• _Brief_: Below are the records; return every line from the one that contains "Open Help & Support" to the last, exactly, skipping the pictures.

• _Data to process_:

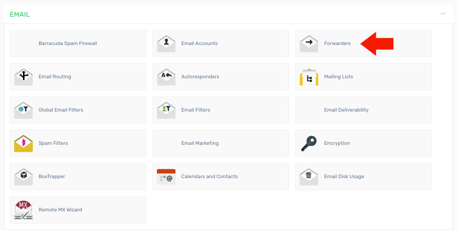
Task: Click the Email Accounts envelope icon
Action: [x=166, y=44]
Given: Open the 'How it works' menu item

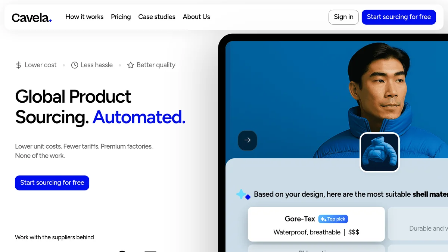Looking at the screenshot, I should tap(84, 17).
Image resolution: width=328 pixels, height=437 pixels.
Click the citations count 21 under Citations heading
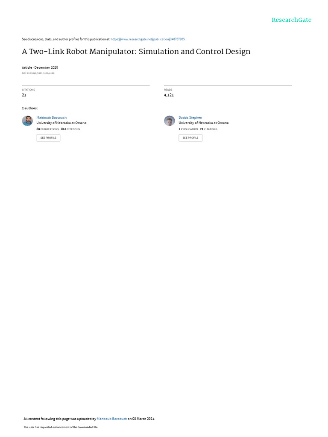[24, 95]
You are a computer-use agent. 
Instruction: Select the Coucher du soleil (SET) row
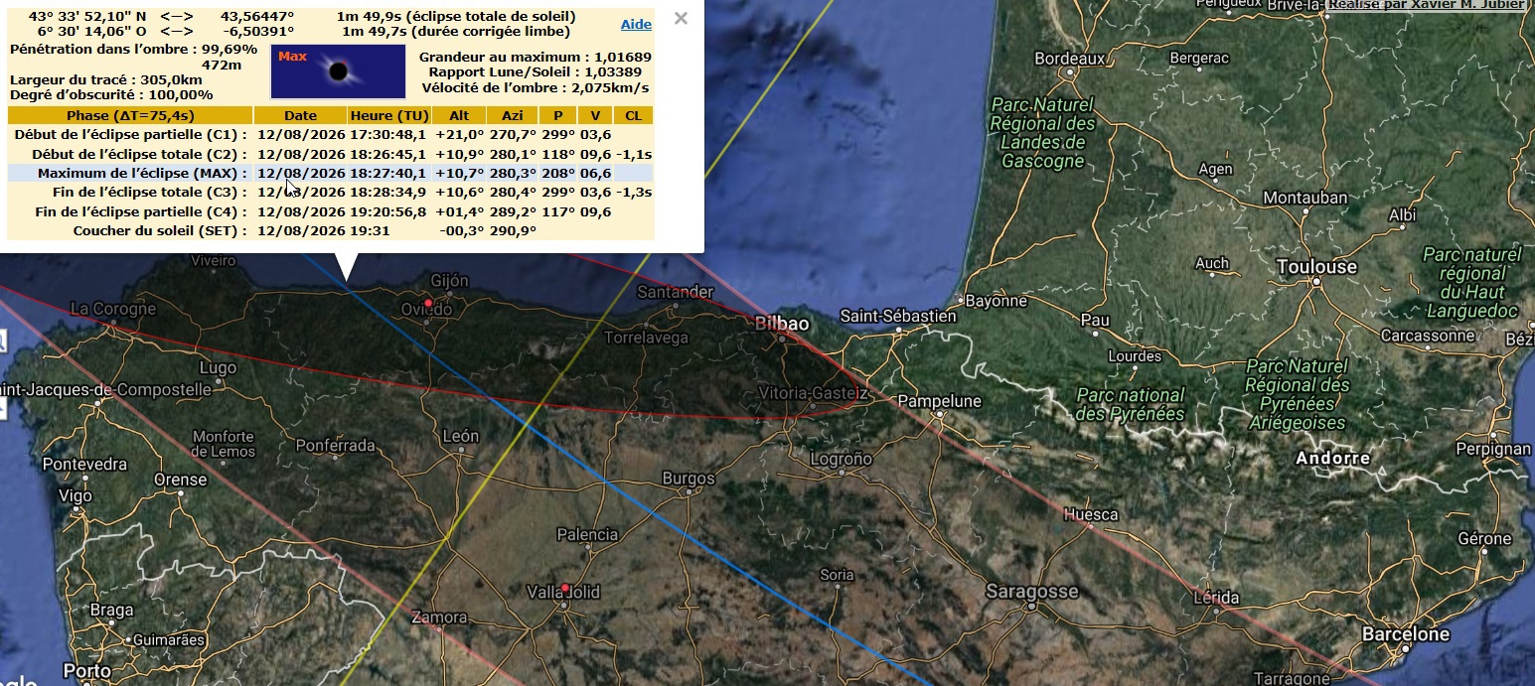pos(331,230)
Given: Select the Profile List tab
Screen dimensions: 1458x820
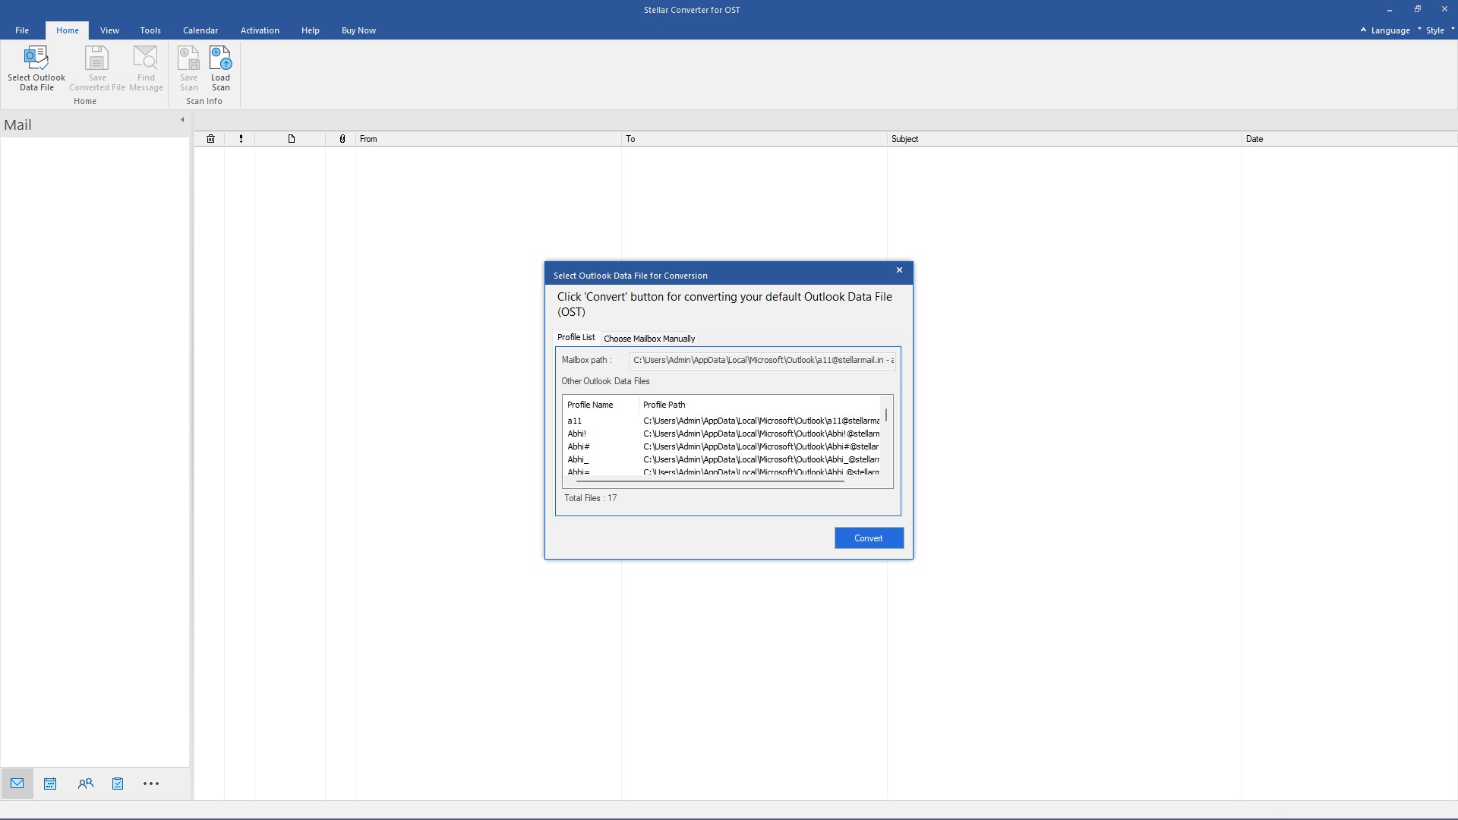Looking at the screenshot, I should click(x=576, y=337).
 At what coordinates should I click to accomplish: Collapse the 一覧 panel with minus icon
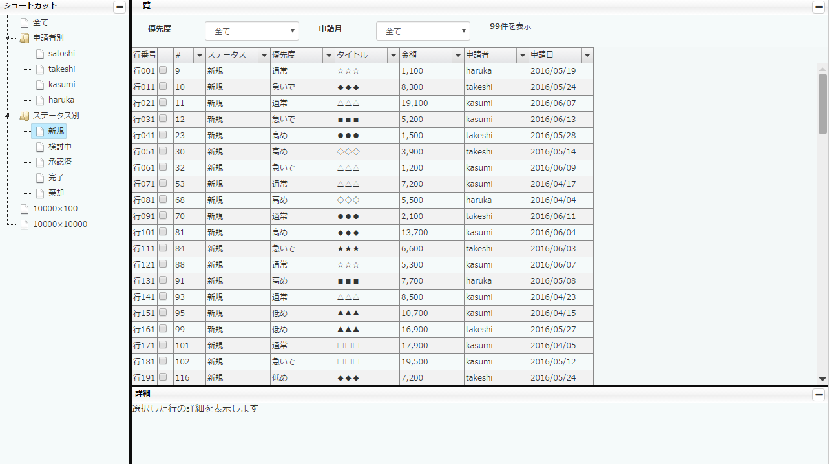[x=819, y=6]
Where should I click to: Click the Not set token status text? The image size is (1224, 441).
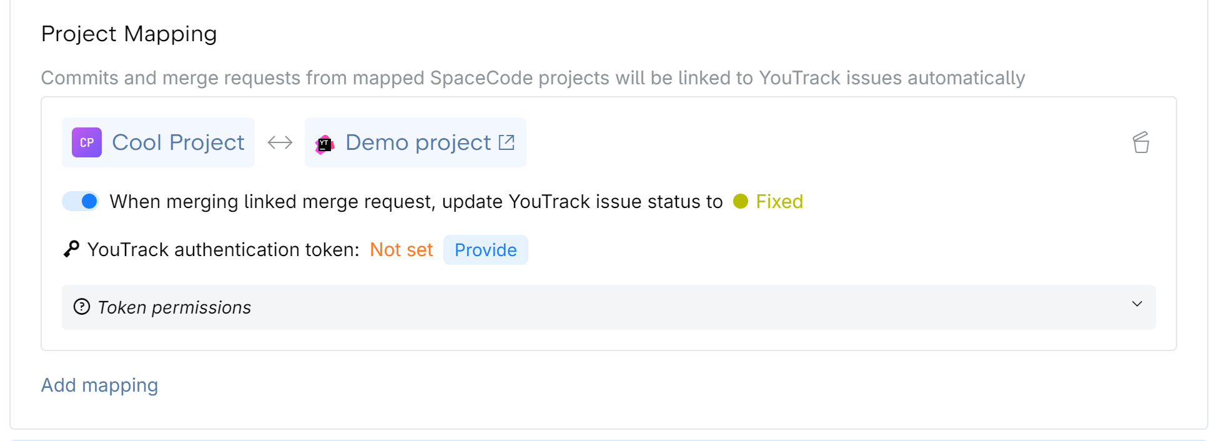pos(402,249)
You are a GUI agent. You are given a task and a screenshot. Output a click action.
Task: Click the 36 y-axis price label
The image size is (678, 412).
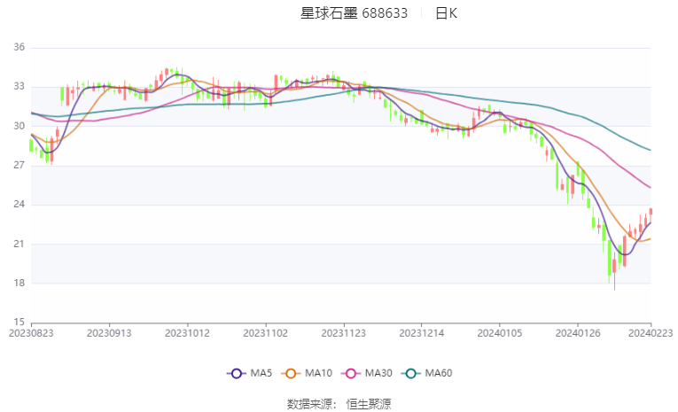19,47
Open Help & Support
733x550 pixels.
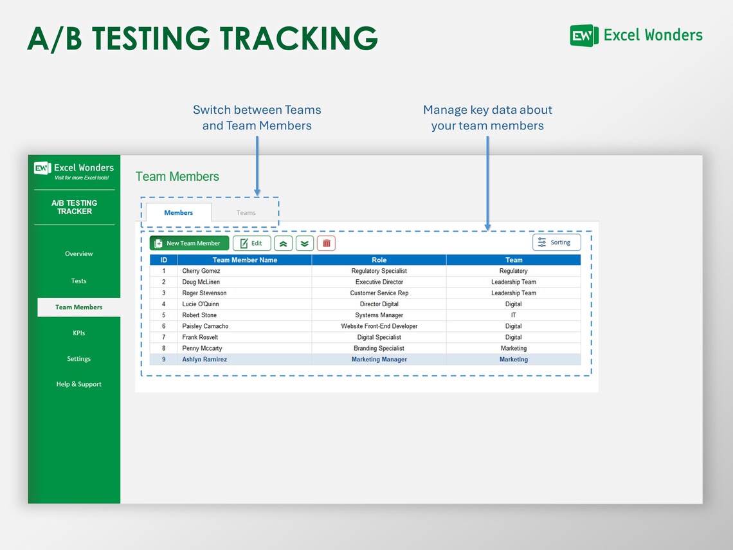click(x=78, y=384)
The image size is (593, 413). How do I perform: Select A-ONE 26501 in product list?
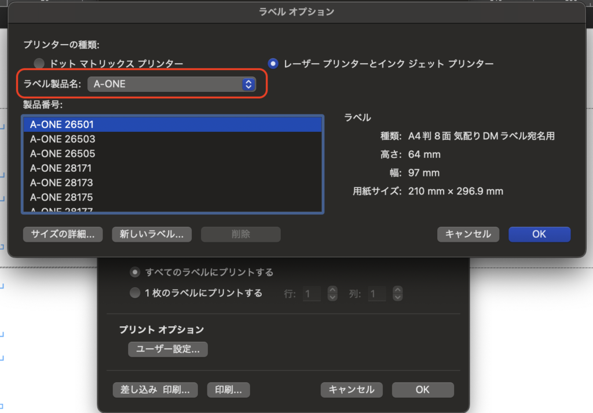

• _Exercise solution_:
Open Help & Support
733x550 pixels.
click(x=78, y=384)
The image size is (593, 413). How do I perform: Select A-ONE 26501 in product list?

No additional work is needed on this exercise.